The precision medicine revolution has fundamentally changed cancer care. With a deeper understanding of the mutations behind cancer, and ever increasingly easier and less costly tumor sequencing methods, cancer is becoming a manageable chronic disease rather than a death sentence of the past. The contributions of pathologists have been indispensible throughout this journey. They are a crucial member of the care team. Breast cancer care is no exception.
October is breast cancer awareness month. This year an expected 231,840 cases of invasive breast cancer will be diagnosed in women, along with 62,290 cases of non-invasive, or in-situ, breast cancer. About 1 in 8 women will develop invasive breast cancer. More than 40,000 women will die from breast cancer this year. Path Report, all month long, looks into the role pathologists are playing in breast cancer care.
During the recent European Cancer Congress a study was presented looking at the genetic differences between breast cancers that return and those that do not. About one in five breast cancers, despite treatment, will recur in the original site or at a distant site (metastasis). Researchers looked at 1,000 breast cancers. Of these, 161 included recurrent tumors or metastases. They compared the cancer genetics of the primary tumors and recurrences.
It was found that there are differences in the two types of tumors, many of the changes being acquired late in the disease course. One of the important pathways involved is the JAK-STAT pathway. This is a pathway involved in cancer cell line survival and breast cancer stem cell development. Importantly, many of the genetic differences found, are actionable, meaning there is an effective treatment available targeting the particular mutation.

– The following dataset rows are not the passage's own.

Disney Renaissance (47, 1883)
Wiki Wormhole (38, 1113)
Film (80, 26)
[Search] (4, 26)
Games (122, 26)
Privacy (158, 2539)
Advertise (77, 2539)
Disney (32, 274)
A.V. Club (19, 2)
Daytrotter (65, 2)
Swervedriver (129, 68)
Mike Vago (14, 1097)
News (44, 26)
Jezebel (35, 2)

This important study has major implications for cancer care. Treatment must adapt and change, as a tumor evolves. We must move from a static theory of tumor genetics and treatment to that of a dynamic one, changing over time.
Early Stage Breast Cancer
Also reported at the European Cancer Congress and published online in the New England Journal of Medicine, were initial results from the “Trial Assigning IndividuaLized Options for Treatment (Rx)”, or TAILORx. In this study, 10,000 women with early stage breast cancer with low 21-gene recurrence score (Oncotype DX) results of 10 or less who received hormonal therapy alone without chemotherapy had less than a one percent chance of distant recurrence at five years. This pivotal trial demonstrates the power of precision medicine to effectively risk stratify patients with early stage breast cancer and be spared chemotherapy.
What is Oncotype DX? Oncotype DX is a test performed on breast cancer tissue that examines 21 genes associated with breast cancer. The results are reported as a score that predicts risks of recurrence, aiding in the decision of whether or not to offer adjuvant chemotherapy. Pathologists are crucial in selecting the correct tissue blocks to test. Such pre-analytic factors are of utmost importance in assuring the highest accuracy and precision of test results.
Precision Medicine Basics
Oncotype DX is just one risk stratifying test, or biomarker, that typifies the revolution that is precision medicine. Precision medicine has transformed the approach to treating cancer. In contrast to conventional chemotherapy which involves toxic drugs which kill both cancerous and normal cells, causing many side effects, precision medicine selectively targets a patient’s unique tumor characteristics.
Pathologists are involved in each step of the process. First, a tumor may be biopsied in either the operating room or radiology under CAT scan guidance. Pathologists are called upon to assess the sample, ensuring it is adequate for both diagnosis and testing for precision medicine targets (“actionable mutations”).
In the lab, pathologists examine tissues under the microscope using various stains to make a diagnosis. When appropriate, a tumor is tested for the presence of “actionable mutations”. If discovered, the patient may be eligible for targeted therapy. The success of precision medicine depends on pathologists.
Get the facts about your health. Get a copy of your pathology report. Understand it and ask questions. Discover the other member of your care team, the pathologist.